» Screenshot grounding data
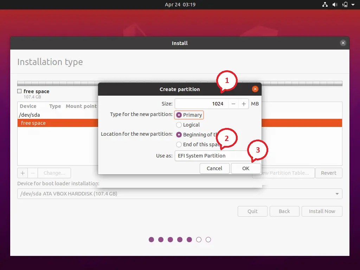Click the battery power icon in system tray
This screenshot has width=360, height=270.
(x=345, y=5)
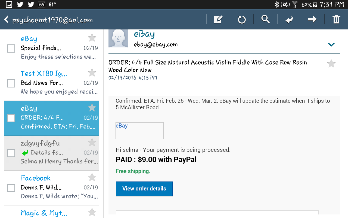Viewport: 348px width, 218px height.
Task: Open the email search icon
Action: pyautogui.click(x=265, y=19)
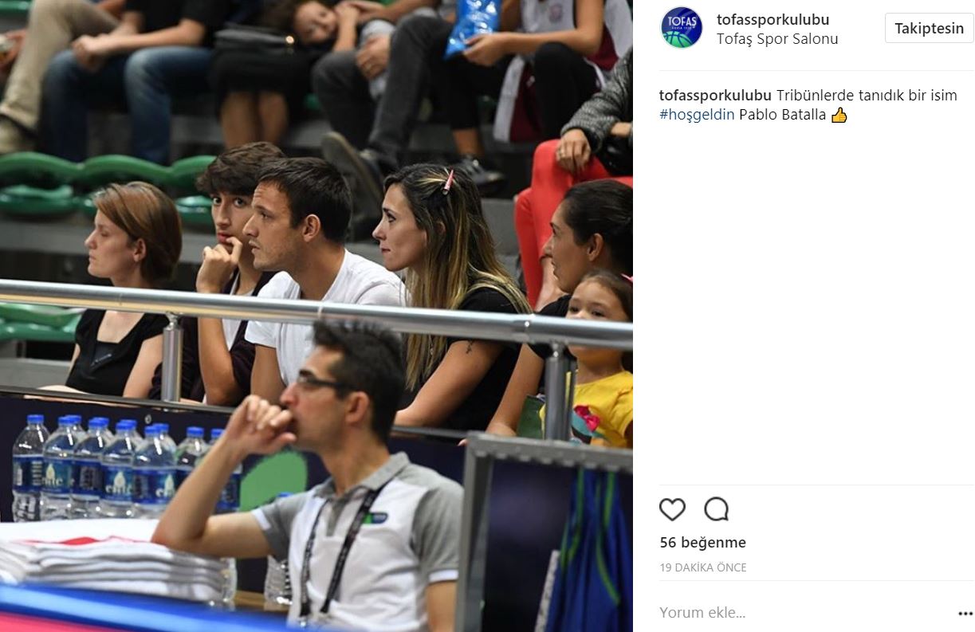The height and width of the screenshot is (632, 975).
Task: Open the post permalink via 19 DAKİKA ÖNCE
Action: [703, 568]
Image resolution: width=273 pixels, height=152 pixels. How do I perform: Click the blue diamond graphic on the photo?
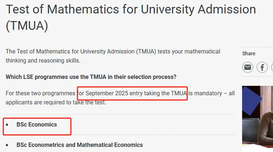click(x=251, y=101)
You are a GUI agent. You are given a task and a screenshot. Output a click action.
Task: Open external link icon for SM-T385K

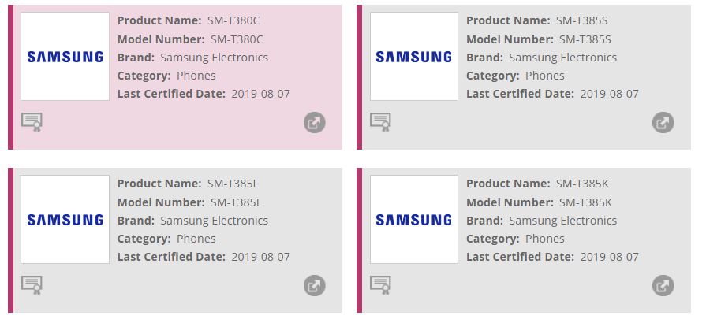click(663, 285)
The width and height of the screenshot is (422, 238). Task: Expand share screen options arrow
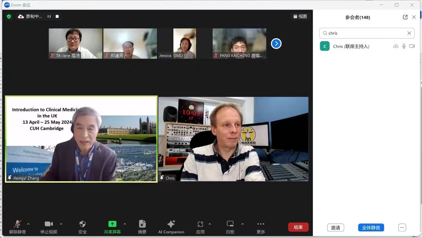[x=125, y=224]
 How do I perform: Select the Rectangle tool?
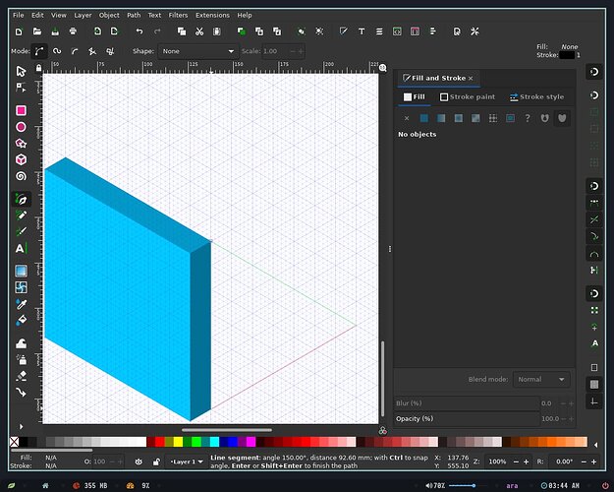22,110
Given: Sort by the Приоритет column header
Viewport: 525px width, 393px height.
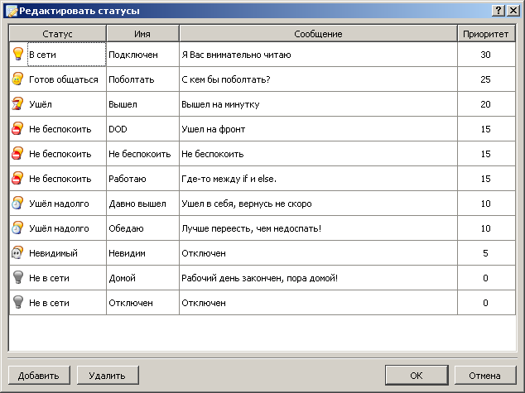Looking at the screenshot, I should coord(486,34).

---

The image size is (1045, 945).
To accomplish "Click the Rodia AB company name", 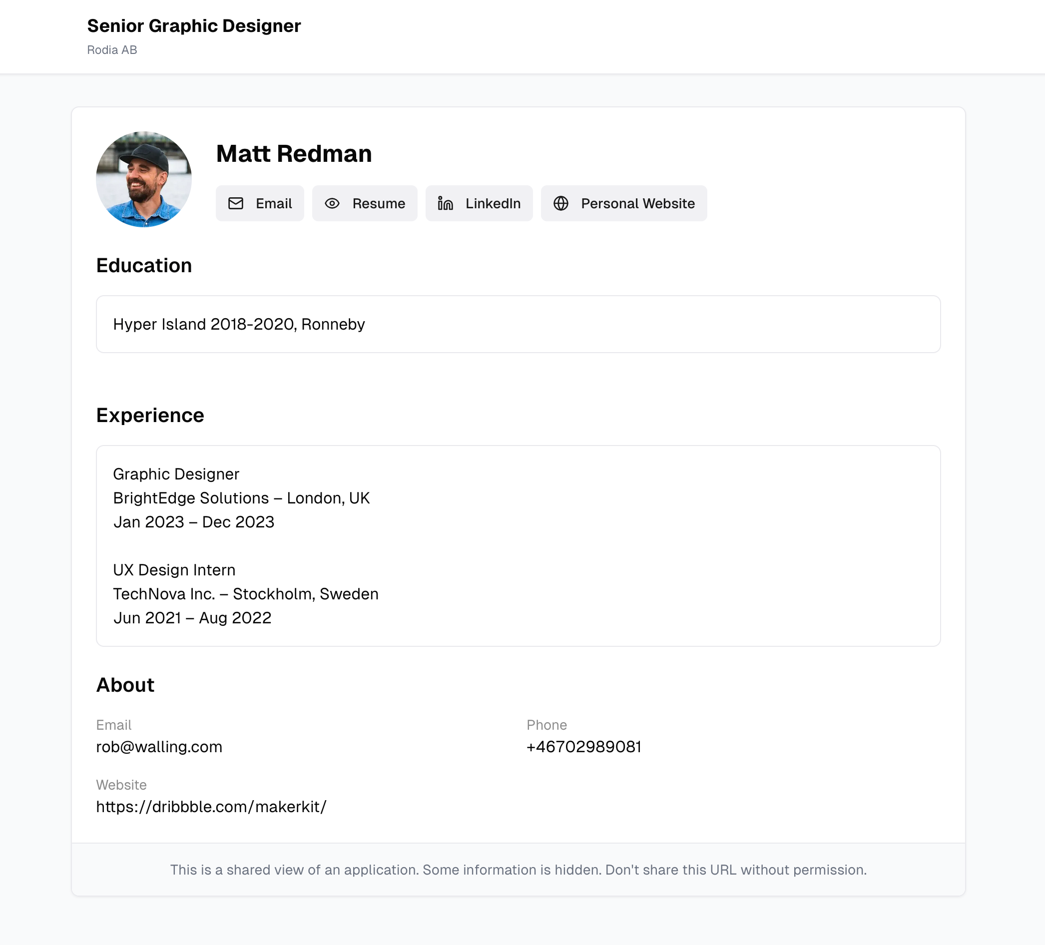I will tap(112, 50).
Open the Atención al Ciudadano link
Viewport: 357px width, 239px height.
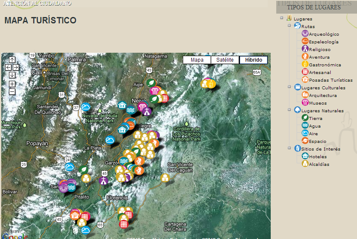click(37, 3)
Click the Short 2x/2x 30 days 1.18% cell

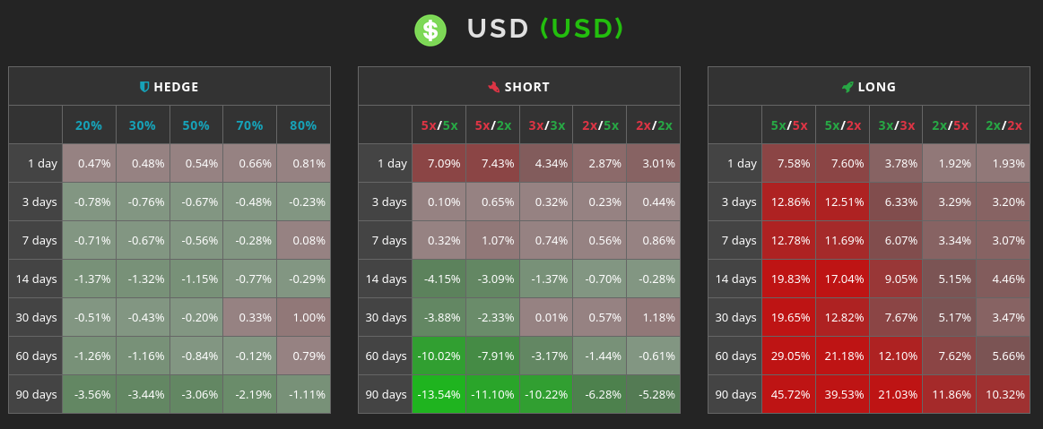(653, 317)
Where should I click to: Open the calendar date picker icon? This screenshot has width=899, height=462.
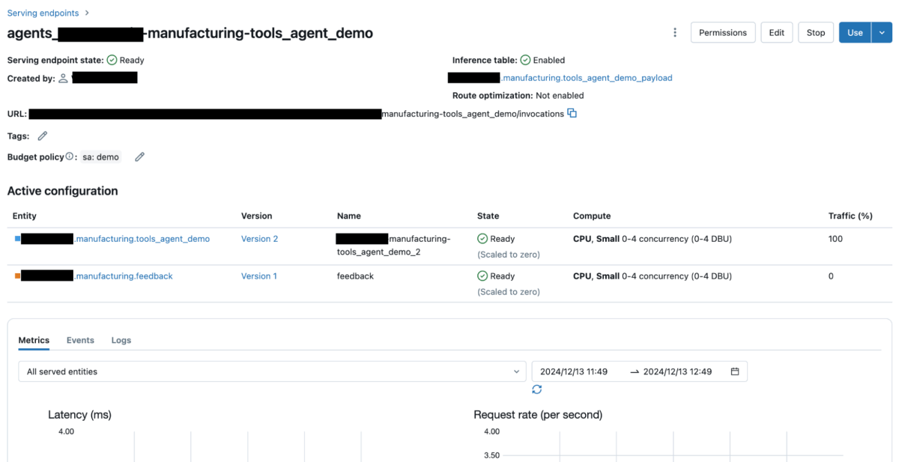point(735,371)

» Your task
Starting at the line containing "Image resolution: width=273" and stopping at the line containing "Given: Sort by the Приоритет column header", output every line above exactly, both ends included, with pictures omitted.

» Exercise solution
Image resolution: width=273 pixels, height=152 pixels. How do I perform: Click the blue diamond graphic on the photo?
click(x=251, y=101)
You are a GUI agent. You are given a task and a screenshot. Output a click action.
Task: Open external link icon for SM-T385K

click(663, 285)
The width and height of the screenshot is (422, 238). Task: Expand share screen options arrow
[x=125, y=224]
 How do I perform: Select the Rectangle tool?
22,110
Given: Sort by the Приоритет column header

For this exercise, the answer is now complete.